* [DATASET RECORDS]

####################

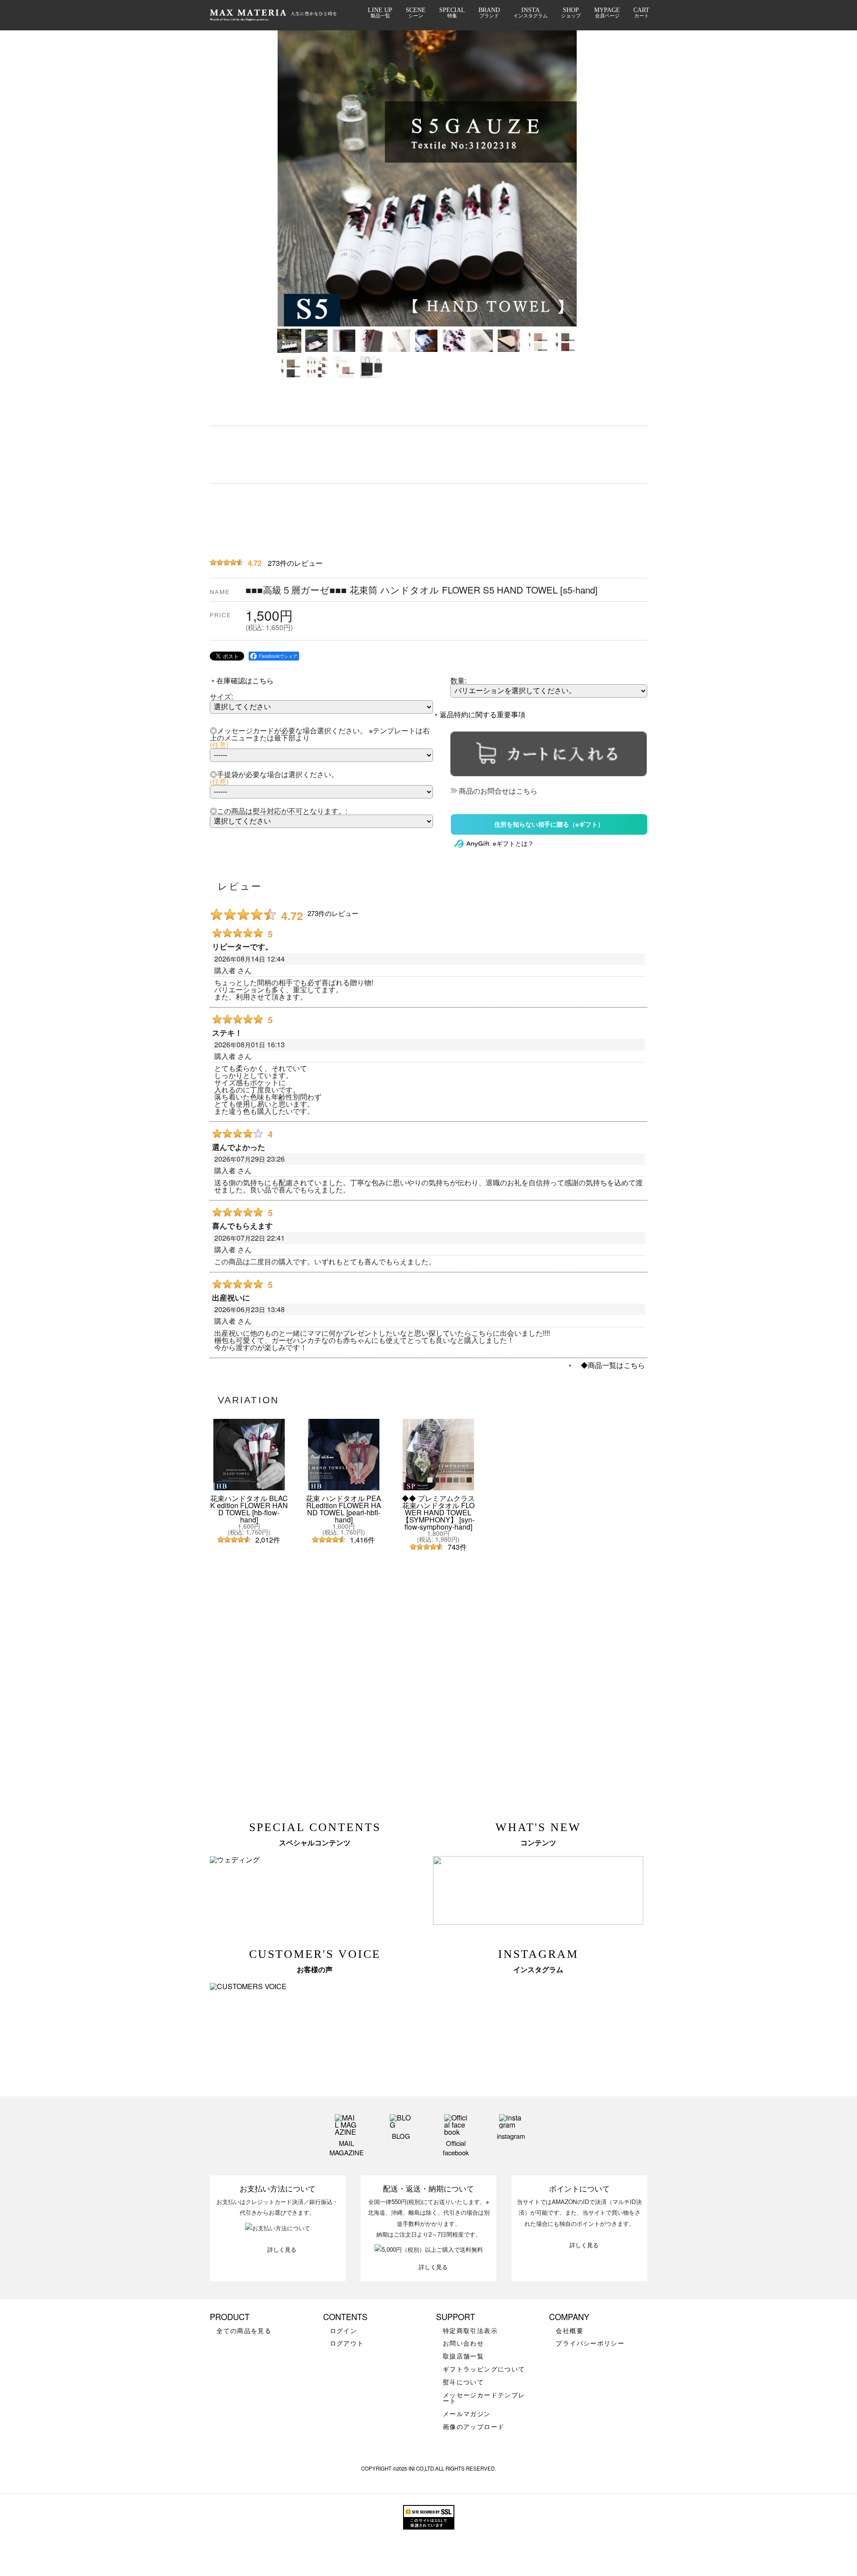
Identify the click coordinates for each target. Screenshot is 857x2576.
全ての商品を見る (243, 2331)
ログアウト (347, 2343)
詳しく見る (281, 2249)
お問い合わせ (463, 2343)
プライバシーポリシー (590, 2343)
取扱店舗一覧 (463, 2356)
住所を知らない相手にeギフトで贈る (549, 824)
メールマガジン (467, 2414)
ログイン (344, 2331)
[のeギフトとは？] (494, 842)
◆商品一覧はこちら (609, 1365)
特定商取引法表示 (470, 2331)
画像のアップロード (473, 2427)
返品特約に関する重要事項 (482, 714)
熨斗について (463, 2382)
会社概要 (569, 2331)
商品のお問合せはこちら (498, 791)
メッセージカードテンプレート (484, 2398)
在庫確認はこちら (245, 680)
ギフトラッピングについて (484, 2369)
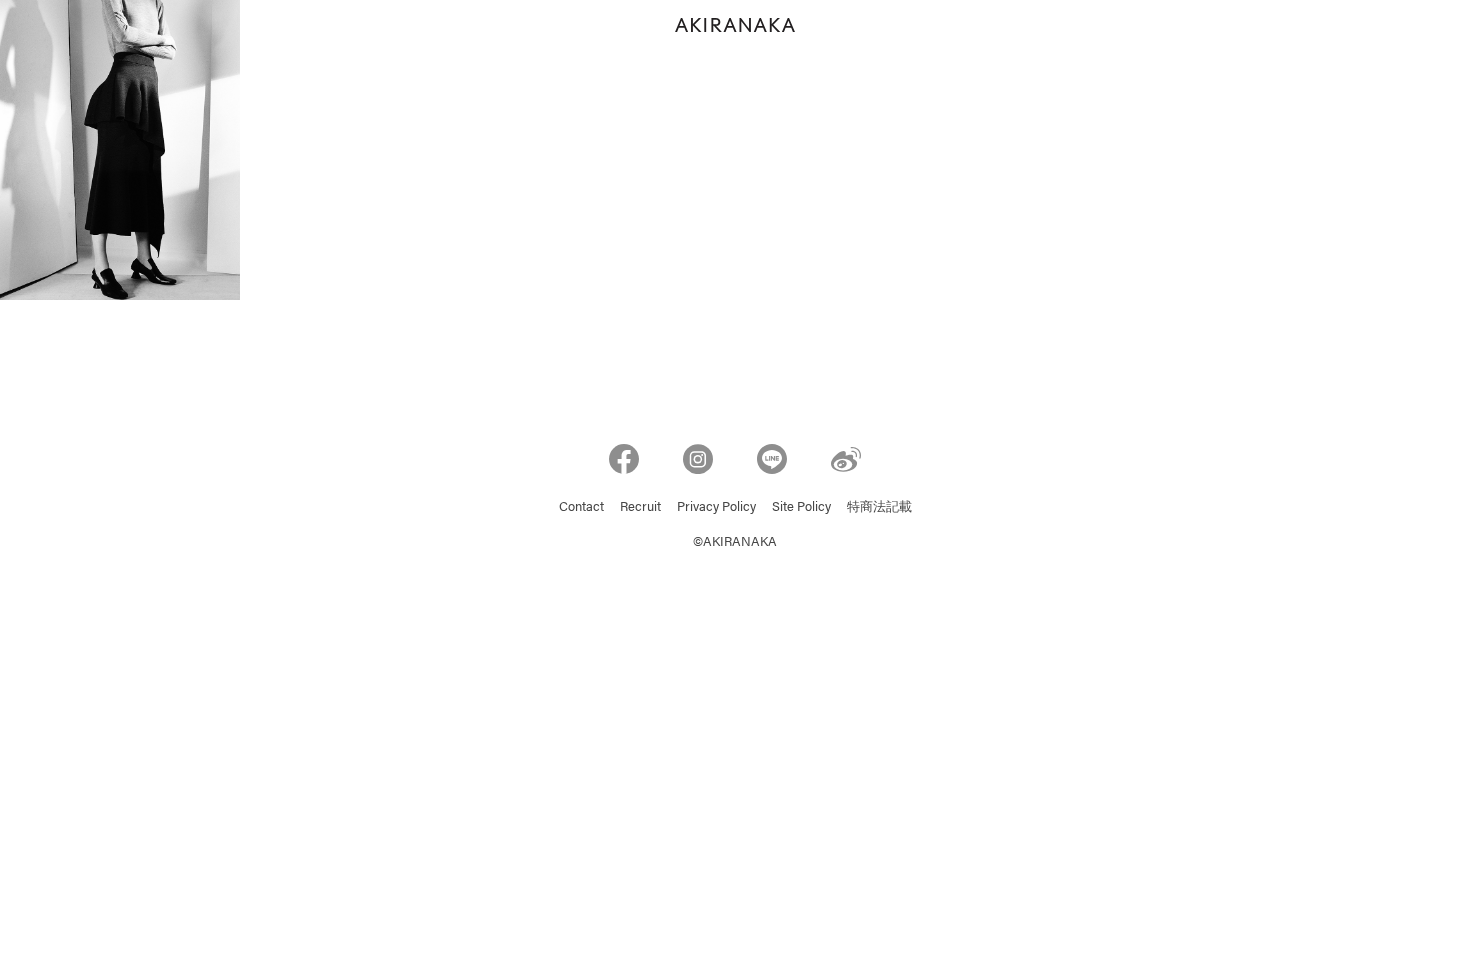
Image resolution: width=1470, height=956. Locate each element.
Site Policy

####################

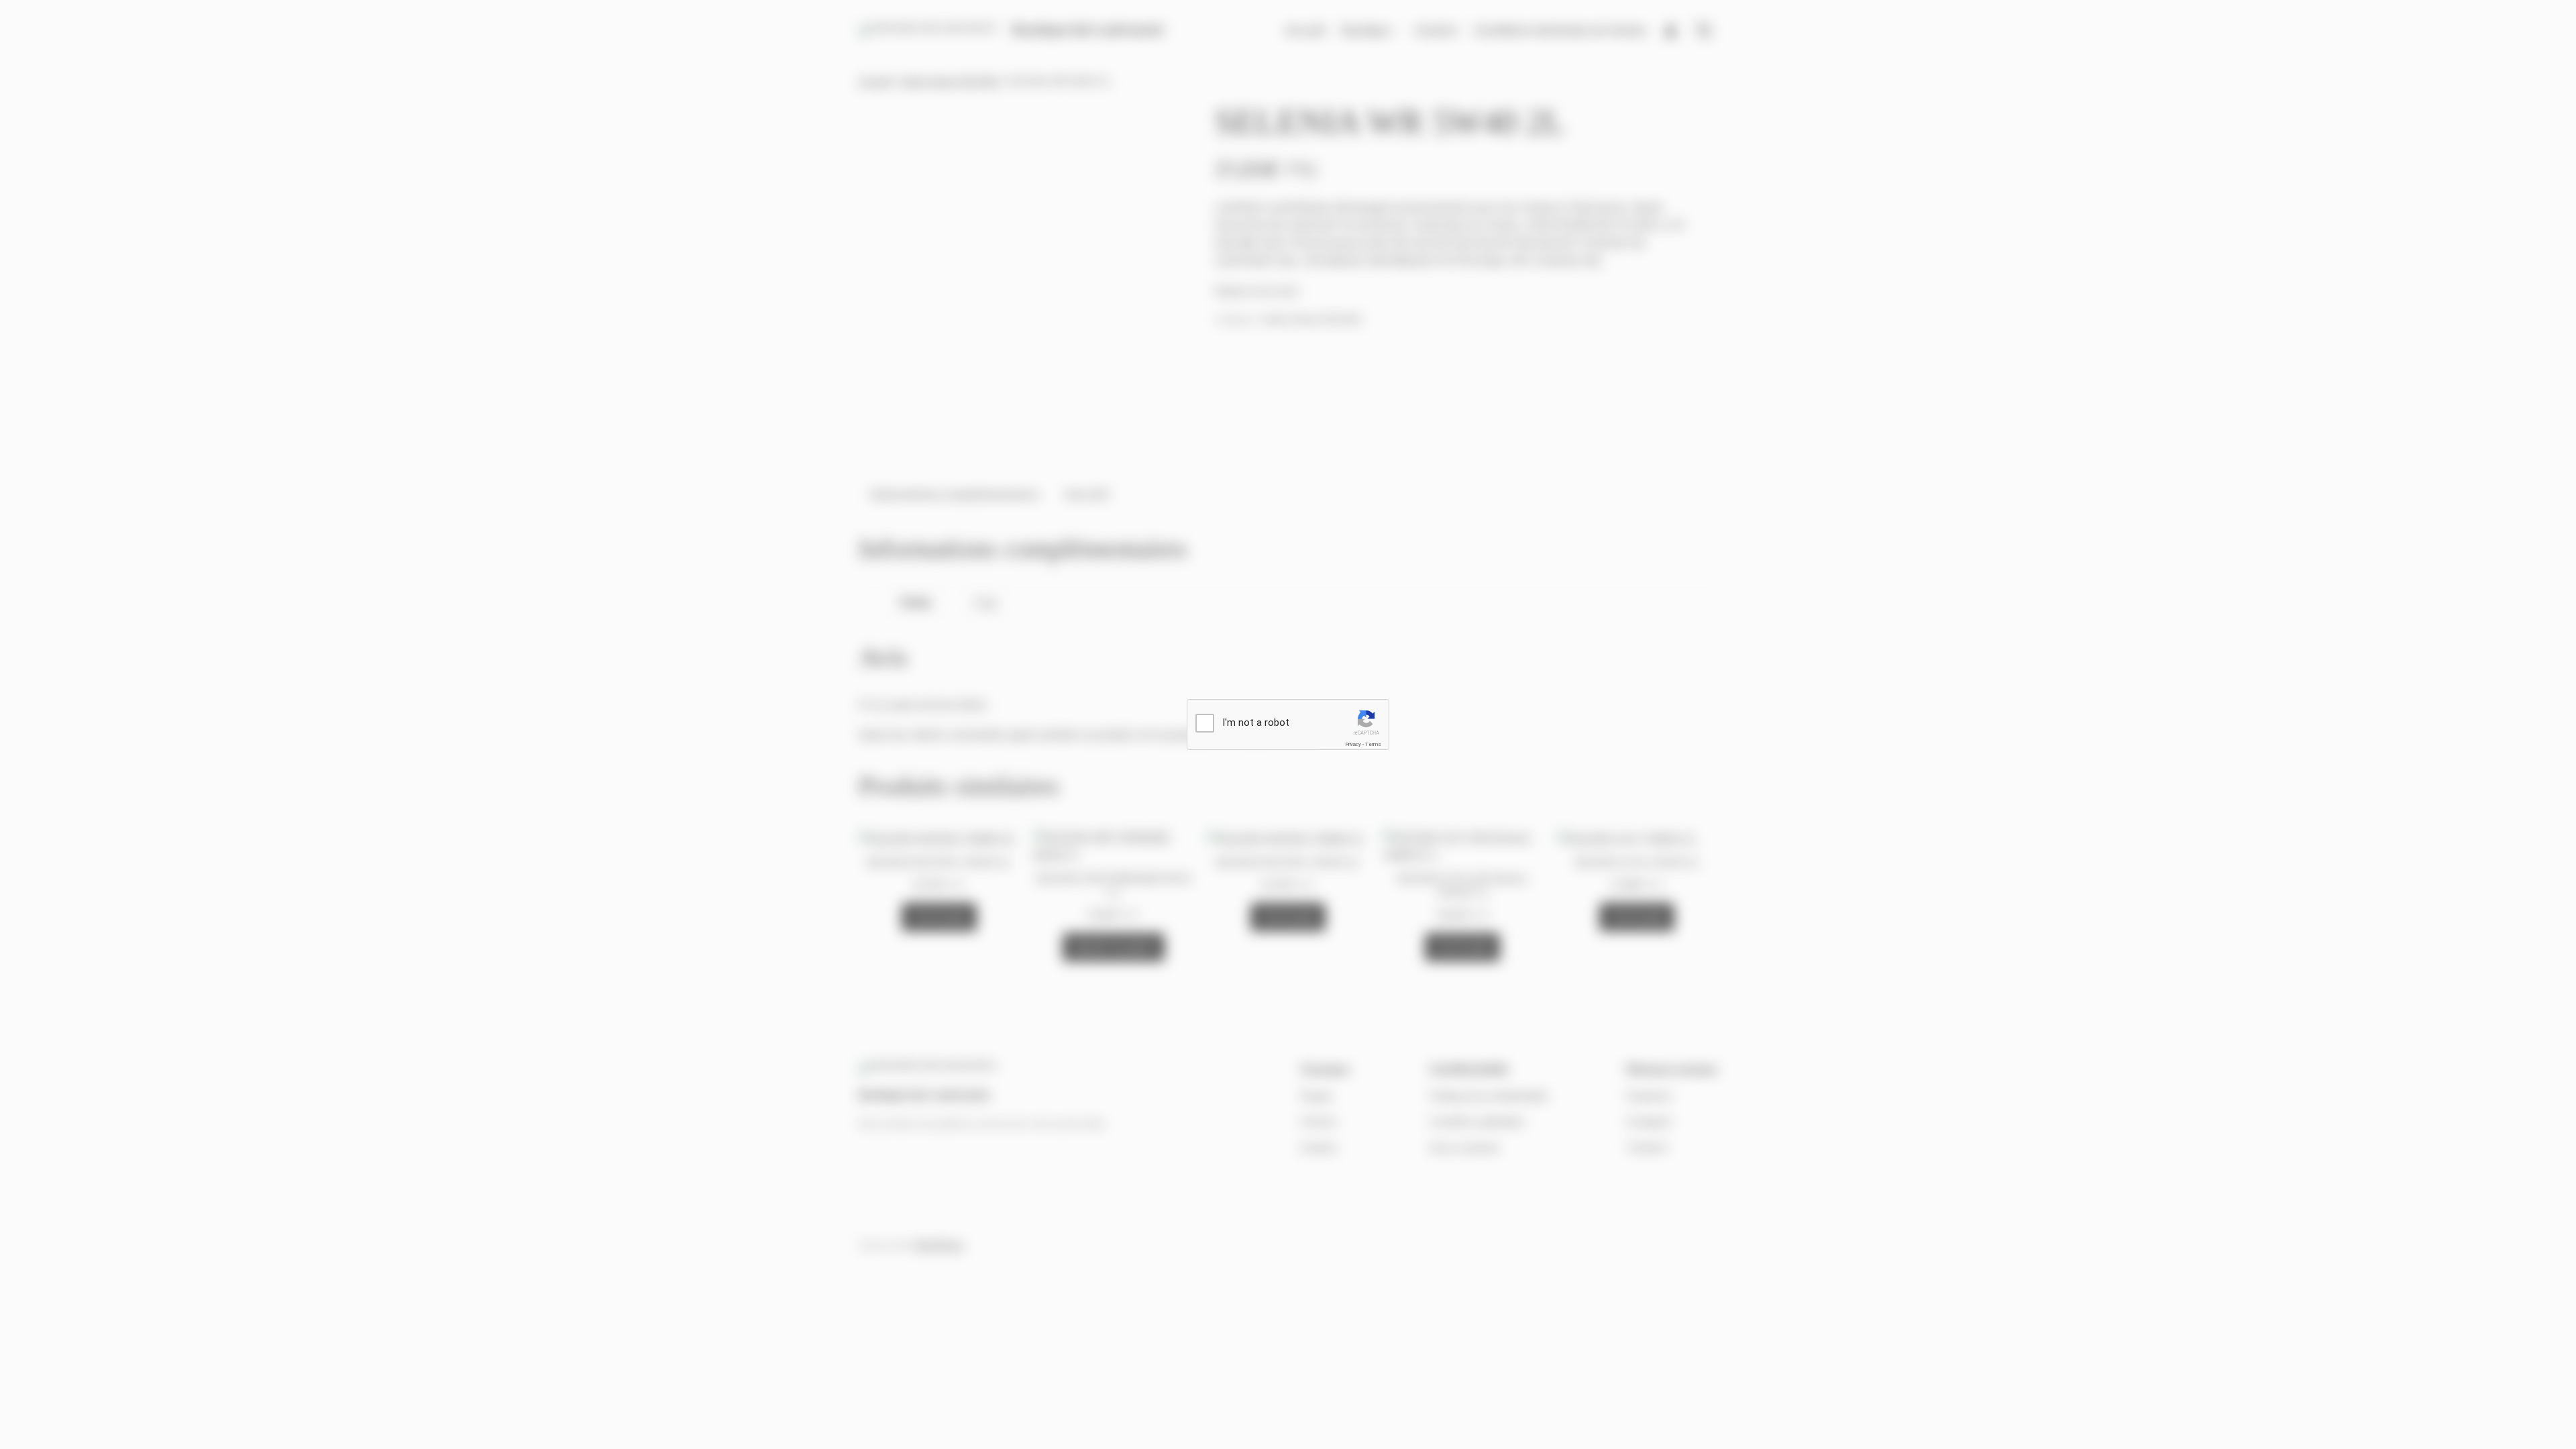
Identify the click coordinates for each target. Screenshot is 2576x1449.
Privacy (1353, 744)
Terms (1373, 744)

####################

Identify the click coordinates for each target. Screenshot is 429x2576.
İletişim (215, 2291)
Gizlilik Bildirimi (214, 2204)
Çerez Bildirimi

####################

* [EXERCISE DETAILS] Using the records above, print exactly the lines between the ones containing "Screenshot is 857x2576." and "Site Policy", inclusive, and nothing else; no pictures.

* [ANSWER TO THIS PROBLEM]
Identify the click coordinates for each target. Screenshot is 857x2576.
全ての商品を見る (243, 2331)
ログアウト (347, 2343)
詳しく見る (281, 2249)
お問い合わせ (463, 2343)
プライバシーポリシー (590, 2343)
取扱店舗一覧 (463, 2356)
住所を知らない相手にeギフトで贈る (549, 824)
メールマガジン (467, 2414)
ログイン (344, 2331)
[のeギフトとは？] (494, 842)
◆商品一覧はこちら (609, 1365)
特定商取引法表示 (470, 2331)
画像のアップロード (473, 2427)
返品特約に関する重要事項 (482, 714)
熨斗について (463, 2382)
会社概要 (569, 2331)
商品のお問合せはこちら (498, 791)
メッセージカードテンプレート (484, 2398)
在庫確認はこちら (245, 680)
ギフトラッピングについて (484, 2369)
Image resolution: width=1470, height=956. Locate each element.
Site Policy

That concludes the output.